Big Jim sat looking out at the silent residential street. She could feel the anger and hate baking off him. It was like heat from a casserole dish.

“You can’t prove any of this,” he said at last.

“That won’t matter if Howie’s file turns up in the Democrat. It’s not due process, but if anyone can understand bypassing a little thing like that, it would be you.”

He flapped a hand. “Oh, I’m sure you had a file, ” he said, “but my name is on nothing.”

“It’s on the Town Ventures paperwork,” she said, and Big Jim rocked in his chair as if she had lashed out with her fist and hit him in the temple. “Town Ventures, incorporated in Carson City. And from Nevada, the money trail leads to Chongqing City, the pharma capital of the People’s Republic of China.” She smiled. “You thought you were smart, didn’t you? So smart.”

“Where is this file?”

“I left a copy with Julia this morning.” Bringing Andrea into it was the last thing she wanted to do. And thinking it was in the newspaper editor’s hands would bring him to heel that much quicker. He might feel that he or Andy Sanders could jawbone Andrea.

“There are other copies?”

“What do you think?”

He considered a moment, then said: “I kept it out of the town.”

She said nothing.

“It was for the good of the town.”

“You’ve done a lot of good for the town, Jim. We’ve got the same sewer system we had in nineteen sixty, Chester Pond is filthy, the business district is moribund….” She was sitting straight now, gripping the arms of her chair. “You fucking self-righteous turdworm.”

“What do you want?” He was staring straight ahead at the empty street. A large vein beat in his temple.

“For you to announce your resignation. Barbie takes over as per the President’s—”

“I’ll never resign in favor of that cotton-picker.” He turned to look at her. He was smiling. It was an appalling smile. “You didn’t leave anything with Julia, because Julia’s at the market, watching the food fight. You might have Duke’s file locked away somewhere, but you didn’t leave a copy with anyone. You tried Rommie, then you tried Julia, then you came here. I saw you walking up Town Common Hill.”

“I did,” she said. “I did have it.” And if she told him where she had left it? Bad luck for Andrea. She started to get up. “You had your chance. Now I’m leaving.”

“Your other mistake was thinking you’d be safe outside on the street. An empty street.” His voice was almost kind, and when he touched her arm, she turned to look at him. He seized her face. And twisted.

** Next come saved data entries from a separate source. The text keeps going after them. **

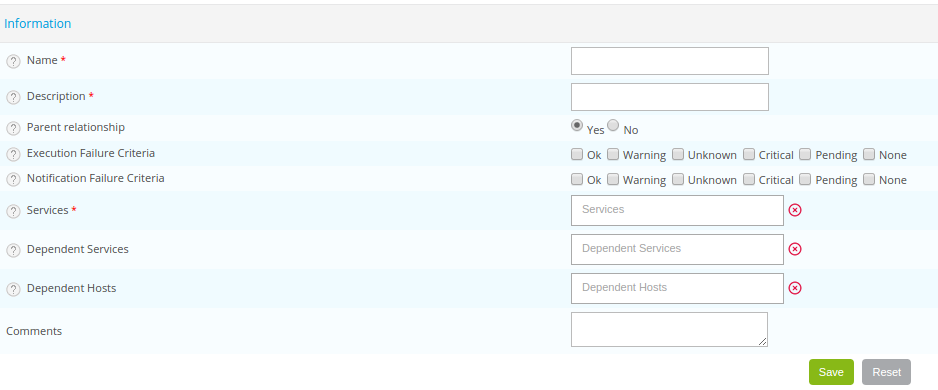This screenshot has height=390, width=938.
Task: Select No for Parent relationship
Action: tap(613, 125)
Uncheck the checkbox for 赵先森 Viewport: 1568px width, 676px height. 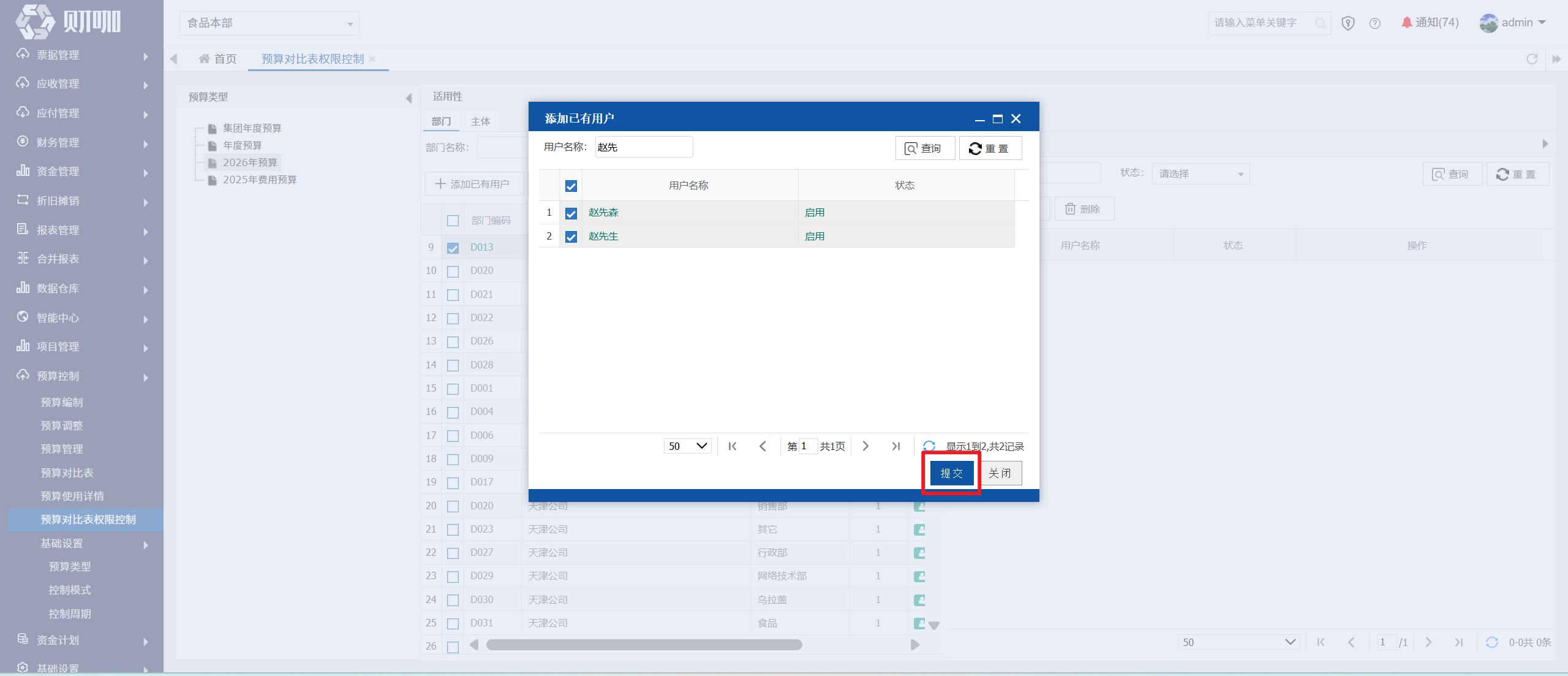[571, 213]
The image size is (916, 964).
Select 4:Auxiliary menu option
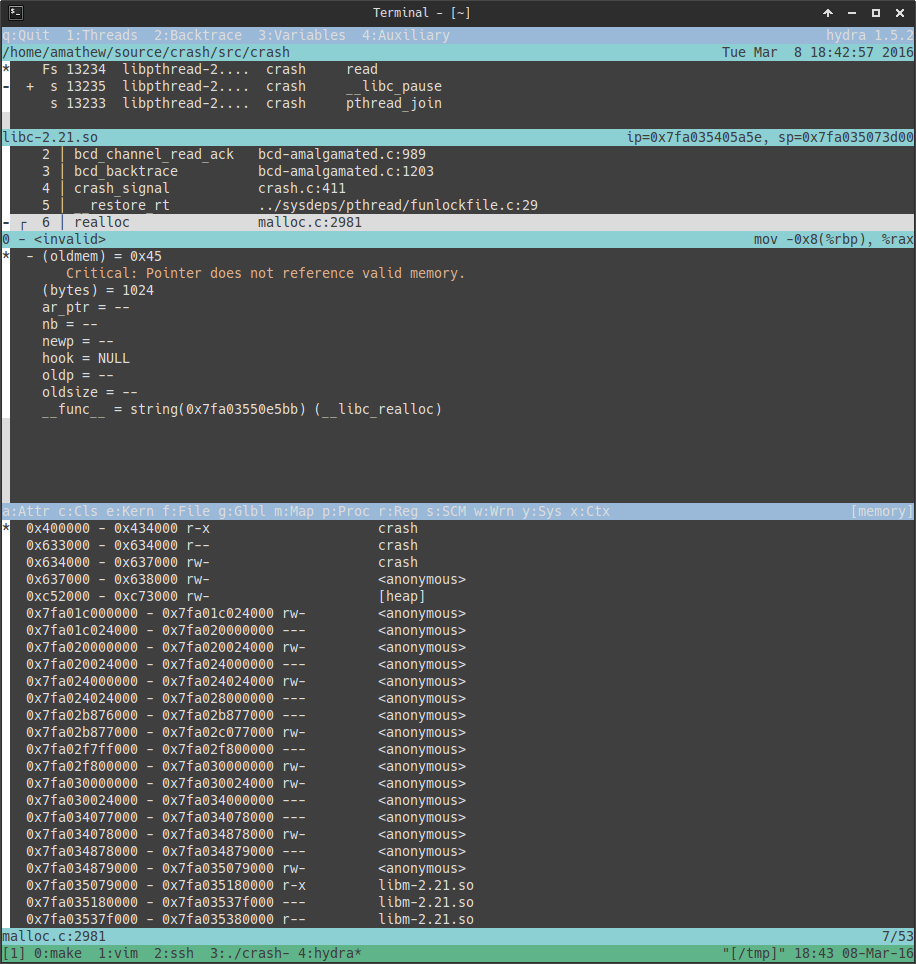pos(406,35)
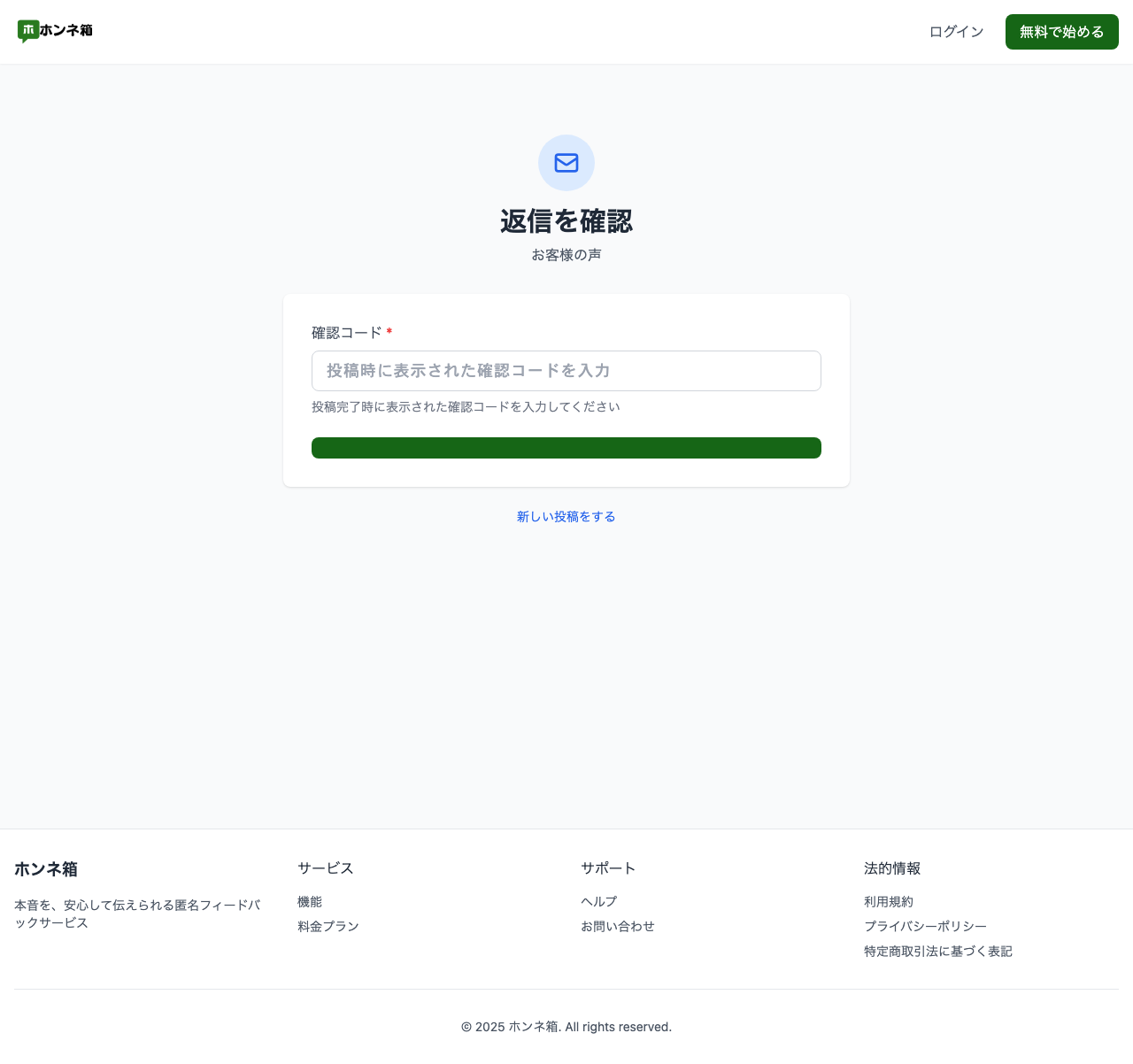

Brenda Perkins heard a bitter crack, like the breaking of a branch overloaded with ice, and followed the sound into a great darkness, trying to call her husband’s name as she went.

21

Big Jim went inside and got a Jim Rennie’s Used Cars gimme cap from the front hall closet. Also some gloves. And a pumpkin from the pantry. Brenda was still in her Adirondack chair, with her chin on her chest. He looked around. No one. The world was his. He put the hat on her head (pulling the brim low), the gloves on her hands, and the pumpkin in her lap. It would serve perfectly well, he thought, until Junior came back and took her to where she could become part of Dale Barbara’s butcher’s bill. Until then, she was just another stuffed Halloween dummy.

He checked her carrier-bag. It contained her wallet, a comb, and a paperback novel. So that was all right. It would be fine down cellar, behind the dead furnace.

He left her with the hat slouched on her head and the pumpkin in her lap and went inside to stash her bag and wait for his son.